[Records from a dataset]
######

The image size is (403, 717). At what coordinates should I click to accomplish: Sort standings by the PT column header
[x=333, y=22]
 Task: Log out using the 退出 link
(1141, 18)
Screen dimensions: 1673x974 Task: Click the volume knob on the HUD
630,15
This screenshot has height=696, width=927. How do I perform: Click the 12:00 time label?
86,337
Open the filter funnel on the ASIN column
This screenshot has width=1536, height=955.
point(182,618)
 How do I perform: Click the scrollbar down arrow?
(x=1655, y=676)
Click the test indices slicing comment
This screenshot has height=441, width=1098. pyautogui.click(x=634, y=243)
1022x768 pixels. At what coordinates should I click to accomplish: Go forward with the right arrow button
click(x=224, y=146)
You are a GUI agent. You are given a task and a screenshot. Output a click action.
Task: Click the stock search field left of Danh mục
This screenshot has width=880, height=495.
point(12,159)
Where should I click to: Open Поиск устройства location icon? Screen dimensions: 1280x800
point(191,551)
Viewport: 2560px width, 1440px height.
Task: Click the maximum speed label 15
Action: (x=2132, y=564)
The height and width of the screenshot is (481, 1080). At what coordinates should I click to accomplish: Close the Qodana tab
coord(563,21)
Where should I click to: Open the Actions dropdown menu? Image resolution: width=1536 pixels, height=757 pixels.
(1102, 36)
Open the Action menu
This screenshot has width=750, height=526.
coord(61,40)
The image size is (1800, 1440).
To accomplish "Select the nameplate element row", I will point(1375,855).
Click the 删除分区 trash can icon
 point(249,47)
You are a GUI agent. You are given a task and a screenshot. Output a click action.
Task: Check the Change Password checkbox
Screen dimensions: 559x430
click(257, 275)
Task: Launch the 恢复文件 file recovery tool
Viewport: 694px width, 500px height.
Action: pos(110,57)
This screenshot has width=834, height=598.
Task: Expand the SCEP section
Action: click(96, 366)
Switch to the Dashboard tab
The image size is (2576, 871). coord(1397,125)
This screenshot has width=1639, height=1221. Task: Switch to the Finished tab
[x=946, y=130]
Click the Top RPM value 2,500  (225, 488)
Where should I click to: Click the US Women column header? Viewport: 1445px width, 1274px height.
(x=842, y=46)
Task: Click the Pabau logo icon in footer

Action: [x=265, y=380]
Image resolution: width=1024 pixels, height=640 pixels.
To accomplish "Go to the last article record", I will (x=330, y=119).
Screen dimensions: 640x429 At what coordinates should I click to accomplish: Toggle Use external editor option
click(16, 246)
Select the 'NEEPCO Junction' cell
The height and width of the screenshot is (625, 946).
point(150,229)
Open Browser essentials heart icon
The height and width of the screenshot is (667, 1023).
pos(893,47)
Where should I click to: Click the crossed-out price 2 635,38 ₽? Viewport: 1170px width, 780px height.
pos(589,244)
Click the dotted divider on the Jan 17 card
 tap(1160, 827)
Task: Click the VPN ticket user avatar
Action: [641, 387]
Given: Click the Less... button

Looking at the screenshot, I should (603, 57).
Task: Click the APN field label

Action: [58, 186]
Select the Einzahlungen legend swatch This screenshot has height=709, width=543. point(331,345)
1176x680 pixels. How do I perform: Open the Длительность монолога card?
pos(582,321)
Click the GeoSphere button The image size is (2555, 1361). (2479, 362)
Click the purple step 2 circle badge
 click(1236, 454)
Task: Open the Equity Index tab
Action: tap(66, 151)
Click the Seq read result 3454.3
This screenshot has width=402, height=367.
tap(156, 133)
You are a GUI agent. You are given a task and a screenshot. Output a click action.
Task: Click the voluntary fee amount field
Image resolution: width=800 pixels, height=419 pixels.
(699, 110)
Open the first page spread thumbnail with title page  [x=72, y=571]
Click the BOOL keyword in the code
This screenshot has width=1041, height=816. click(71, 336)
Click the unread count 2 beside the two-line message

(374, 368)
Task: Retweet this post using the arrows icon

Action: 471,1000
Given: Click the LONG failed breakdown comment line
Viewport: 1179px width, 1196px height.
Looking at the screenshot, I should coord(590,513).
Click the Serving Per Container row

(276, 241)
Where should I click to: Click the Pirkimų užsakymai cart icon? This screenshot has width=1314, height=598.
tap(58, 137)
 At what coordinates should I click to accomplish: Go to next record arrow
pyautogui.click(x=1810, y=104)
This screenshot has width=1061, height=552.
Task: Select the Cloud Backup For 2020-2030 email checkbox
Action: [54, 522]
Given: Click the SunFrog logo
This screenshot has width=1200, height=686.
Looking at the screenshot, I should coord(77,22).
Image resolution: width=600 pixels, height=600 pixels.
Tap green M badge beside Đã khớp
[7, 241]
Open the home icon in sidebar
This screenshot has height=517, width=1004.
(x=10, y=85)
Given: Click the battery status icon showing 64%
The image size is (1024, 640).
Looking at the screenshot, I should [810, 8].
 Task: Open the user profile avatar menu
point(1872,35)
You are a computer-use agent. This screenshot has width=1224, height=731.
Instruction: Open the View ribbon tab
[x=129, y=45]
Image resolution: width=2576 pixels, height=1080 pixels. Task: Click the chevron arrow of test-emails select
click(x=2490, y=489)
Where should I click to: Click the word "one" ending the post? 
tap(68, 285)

######

### About this exercise
The records must be reproduced in full. Nothing should differ.

### Result of this task
The image size is (403, 717). At what coordinates should I click to accomplish: Sort standings by the PT column header
[x=333, y=22]
 Task: Log out using the 退出 link
(1141, 18)
Screen dimensions: 1673x974 Task: Click the volume knob on the HUD
630,15
This screenshot has height=696, width=927. How do I perform: Click the 12:00 time label?
86,337
Open the filter funnel on the ASIN column
This screenshot has width=1536, height=955.
point(182,618)
 How do I perform: Click the scrollbar down arrow?
(x=1655, y=676)
Click the test indices slicing comment
This screenshot has height=441, width=1098. pyautogui.click(x=634, y=243)
1022x768 pixels. At what coordinates should I click to accomplish: Go forward with the right arrow button
click(x=224, y=146)
You are a GUI agent. You are given a task and a screenshot. Output a click action.
Task: Click the stock search field left of Danh mục
This screenshot has width=880, height=495.
point(12,159)
Where should I click to: Open Поиск устройства location icon? Screen dimensions: 1280x800
point(191,551)
Viewport: 2560px width, 1440px height.
Task: Click the maximum speed label 15
Action: (x=2132, y=564)
The height and width of the screenshot is (481, 1080). At what coordinates should I click to accomplish: Close the Qodana tab
coord(563,21)
Where should I click to: Open the Actions dropdown menu? Image resolution: width=1536 pixels, height=757 pixels.
(1102, 36)
Open the Action menu
This screenshot has width=750, height=526.
coord(61,40)
The image size is (1800, 1440).
To accomplish "Select the nameplate element row", I will point(1375,855).
Click the 删除分区 trash can icon
 point(249,47)
You are a GUI agent. You are given a task and a screenshot. Output a click action.
Task: Check the Change Password checkbox
Screen dimensions: 559x430
click(257, 275)
Task: Launch the 恢复文件 file recovery tool
Viewport: 694px width, 500px height.
Action: pos(110,57)
This screenshot has width=834, height=598.
Task: Expand the SCEP section
Action: click(96, 366)
Switch to the Dashboard tab
The image size is (2576, 871). coord(1397,125)
This screenshot has width=1639, height=1221. Task: Switch to the Finished tab
[x=946, y=130]
Click the Top RPM value 2,500  (225, 488)
Where should I click to: Click the US Women column header? Viewport: 1445px width, 1274px height.
(x=842, y=46)
Task: Click the Pabau logo icon in footer

Action: [x=265, y=380]
Image resolution: width=1024 pixels, height=640 pixels.
To accomplish "Go to the last article record", I will (x=330, y=119).
Screen dimensions: 640x429 At what coordinates should I click to accomplish: Toggle Use external editor option
click(16, 246)
Select the 'NEEPCO Junction' cell
The height and width of the screenshot is (625, 946).
point(150,229)
Open Browser essentials heart icon
The height and width of the screenshot is (667, 1023).
pos(893,47)
Where should I click to: Click the crossed-out price 2 635,38 ₽? Viewport: 1170px width, 780px height.
pos(589,244)
Click the dotted divider on the Jan 17 card
 tap(1160, 827)
Task: Click the VPN ticket user avatar
Action: [641, 387]
Given: Click the Less... button

Looking at the screenshot, I should (603, 57).
Task: Click the APN field label

Action: [58, 186]
Select the Einzahlungen legend swatch This screenshot has height=709, width=543. point(331,345)
1176x680 pixels. How do I perform: Open the Длительность монолога card?
pos(582,321)
Click the GeoSphere button The image size is (2555, 1361). (2479, 362)
Click the purple step 2 circle badge
 click(1236, 454)
Task: Open the Equity Index tab
Action: tap(66, 151)
Click the Seq read result 3454.3
This screenshot has width=402, height=367.
tap(156, 133)
You are a GUI agent. You are given a task and a screenshot. Output a click action.
Task: Click the voluntary fee amount field
Image resolution: width=800 pixels, height=419 pixels.
(699, 110)
Open the first page spread thumbnail with title page  [x=72, y=571]
Click the BOOL keyword in the code
This screenshot has width=1041, height=816. click(71, 336)
Click the unread count 2 beside the two-line message

(374, 368)
Task: Retweet this post using the arrows icon

Action: 471,1000
Given: Click the LONG failed breakdown comment line
Viewport: 1179px width, 1196px height.
Looking at the screenshot, I should coord(590,513).
Click the Serving Per Container row

(276, 241)
Where should I click to: Click the Pirkimų užsakymai cart icon? This screenshot has width=1314, height=598.
tap(58, 137)
 At what coordinates should I click to accomplish: Go to next record arrow
pyautogui.click(x=1810, y=104)
This screenshot has width=1061, height=552.
Task: Select the Cloud Backup For 2020-2030 email checkbox
Action: [54, 522]
Given: Click the SunFrog logo
This screenshot has width=1200, height=686.
Looking at the screenshot, I should coord(77,22).
Image resolution: width=600 pixels, height=600 pixels.
Tap green M badge beside Đã khớp
[7, 241]
Open the home icon in sidebar
This screenshot has height=517, width=1004.
(x=10, y=85)
Given: Click the battery status icon showing 64%
The image size is (1024, 640).
Looking at the screenshot, I should [810, 8].
 Task: Open the user profile avatar menu
point(1872,35)
You are a computer-use agent. This screenshot has width=1224, height=731.
Instruction: Open the View ribbon tab
[x=129, y=45]
Image resolution: width=2576 pixels, height=1080 pixels. Task: Click the chevron arrow of test-emails select
click(x=2490, y=489)
Where should I click to: Click the word "one" ending the post? 
tap(68, 285)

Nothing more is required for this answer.